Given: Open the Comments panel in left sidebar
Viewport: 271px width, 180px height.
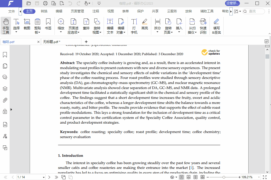Looking at the screenshot, I should point(5,77).
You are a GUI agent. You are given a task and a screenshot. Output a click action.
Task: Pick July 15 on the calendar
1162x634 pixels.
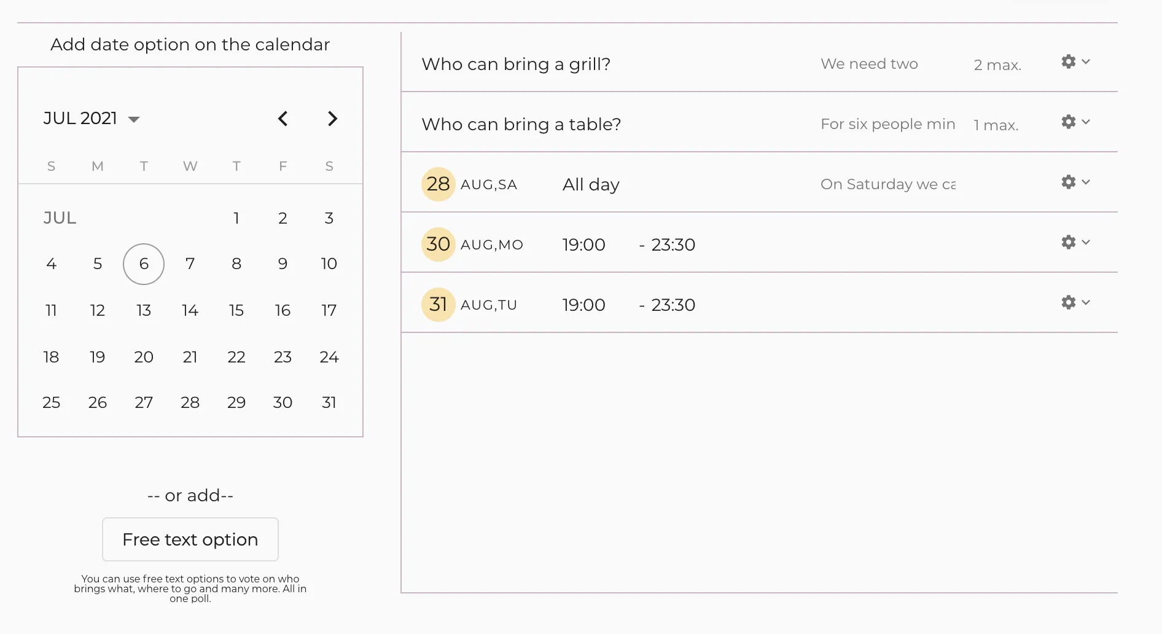point(236,311)

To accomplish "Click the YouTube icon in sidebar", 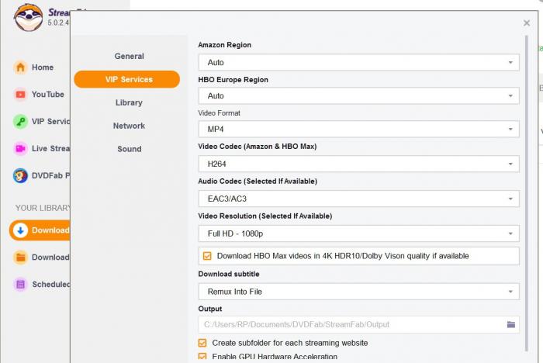I will tap(20, 95).
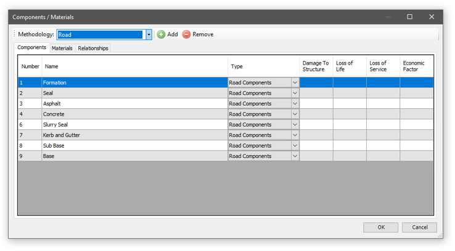This screenshot has height=251, width=455.
Task: Select the Seal component row
Action: [x=134, y=94]
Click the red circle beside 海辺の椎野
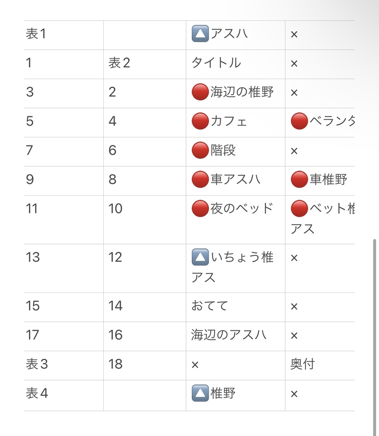Viewport: 379px width, 436px height. pyautogui.click(x=200, y=92)
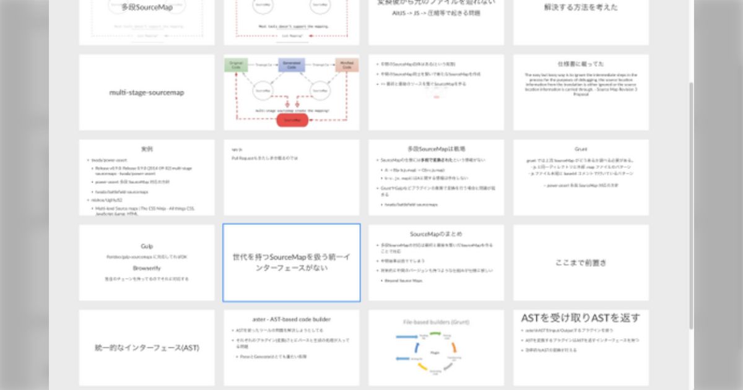Select the Original/Generated/Minified Code diagram slide
Screen dimensions: 743x390
(291, 92)
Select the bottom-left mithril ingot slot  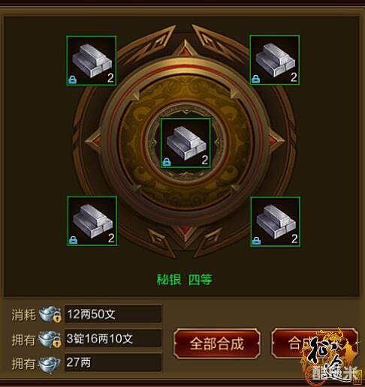92,221
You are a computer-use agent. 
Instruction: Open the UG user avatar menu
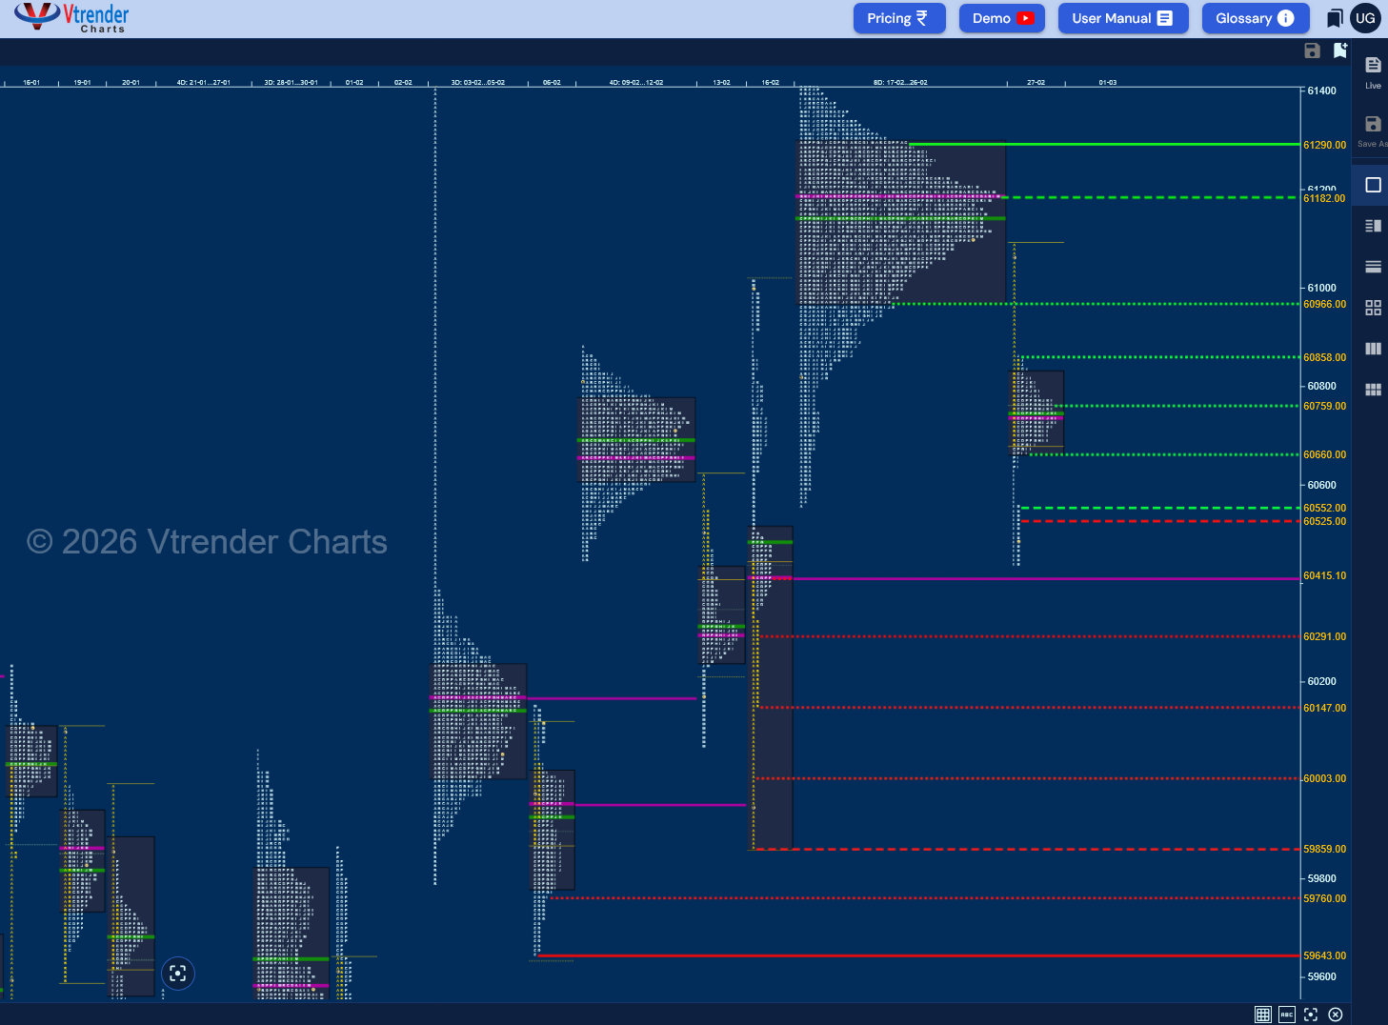(x=1365, y=18)
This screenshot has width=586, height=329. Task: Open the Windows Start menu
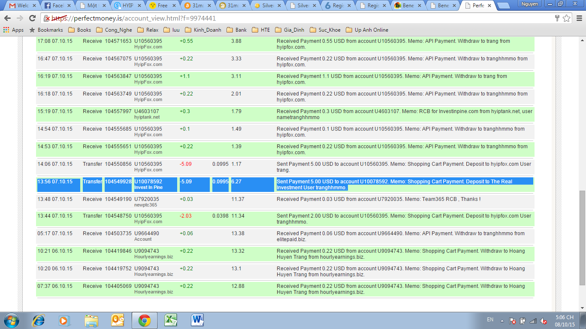point(12,320)
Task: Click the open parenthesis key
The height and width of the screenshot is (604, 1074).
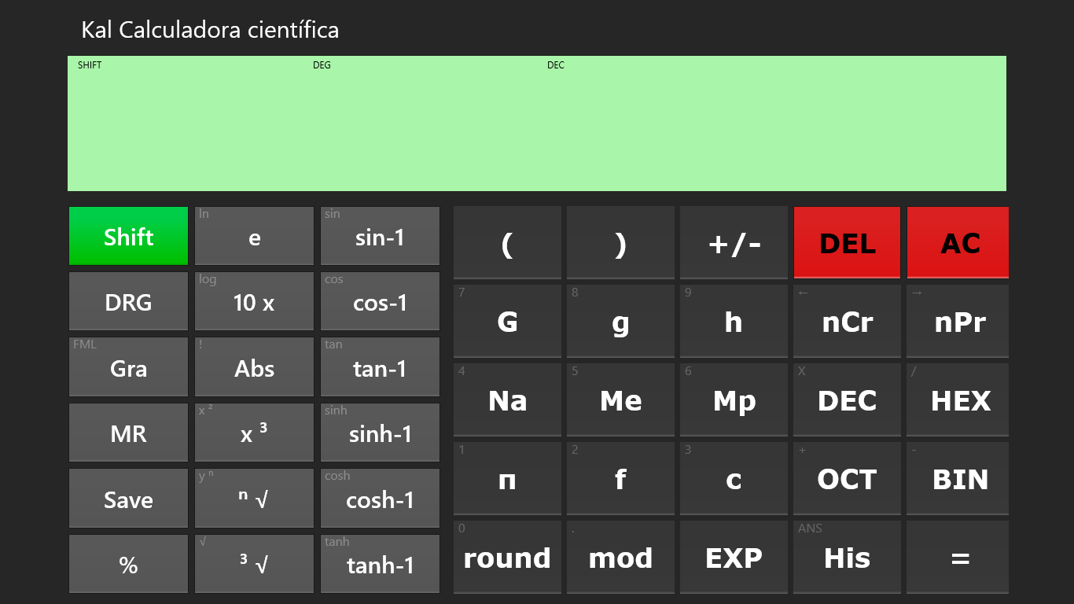Action: point(507,243)
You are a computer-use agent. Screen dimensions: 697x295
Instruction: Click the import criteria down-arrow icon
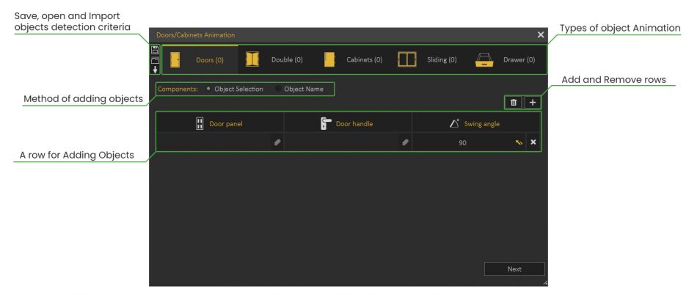(155, 70)
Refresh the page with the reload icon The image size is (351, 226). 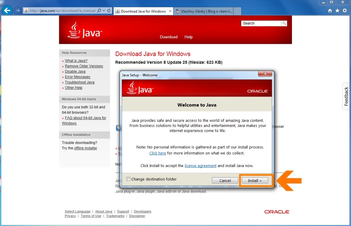(x=108, y=11)
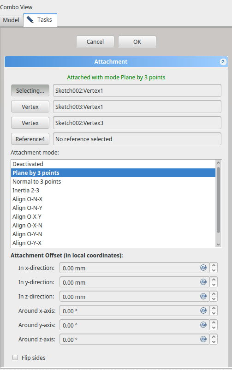
Task: Click the attachment mode list scrollbar
Action: point(218,200)
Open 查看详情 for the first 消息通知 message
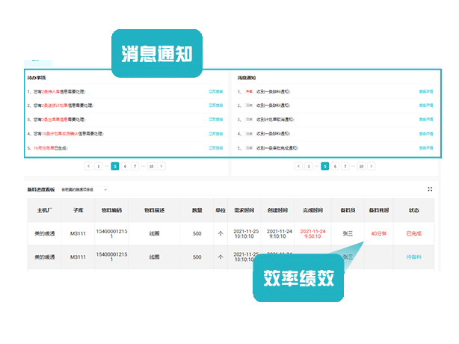 (x=426, y=92)
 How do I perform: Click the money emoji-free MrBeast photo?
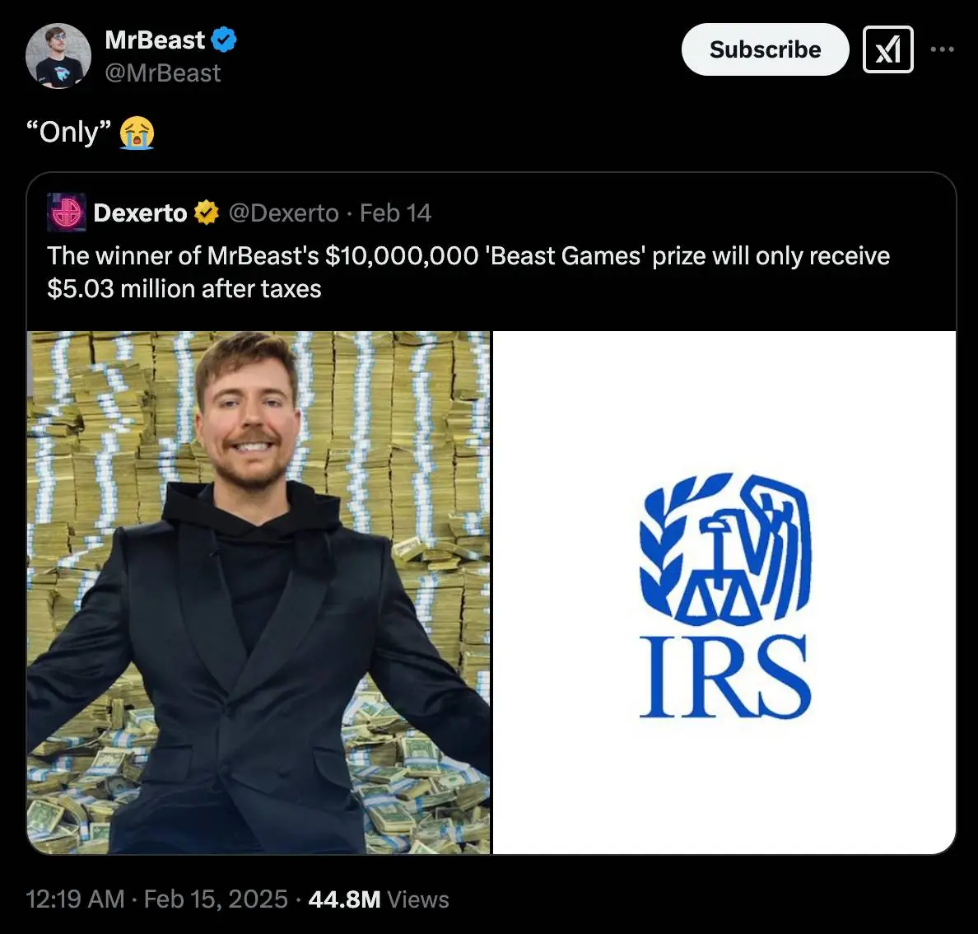[x=258, y=591]
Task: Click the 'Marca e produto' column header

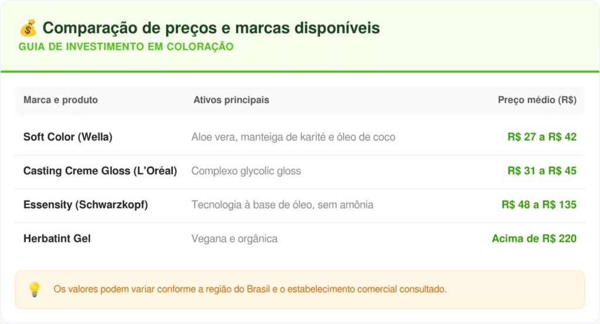Action: click(60, 100)
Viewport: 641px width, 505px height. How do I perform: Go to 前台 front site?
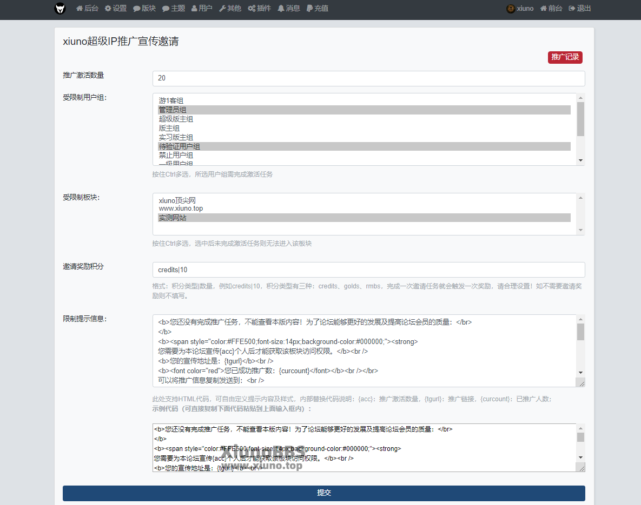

******

PROBLEM DETAILS:
Provide the count of lines in the entries above that hold the word "computer", and leave out everything else.

FINISHED EXERCISE:
2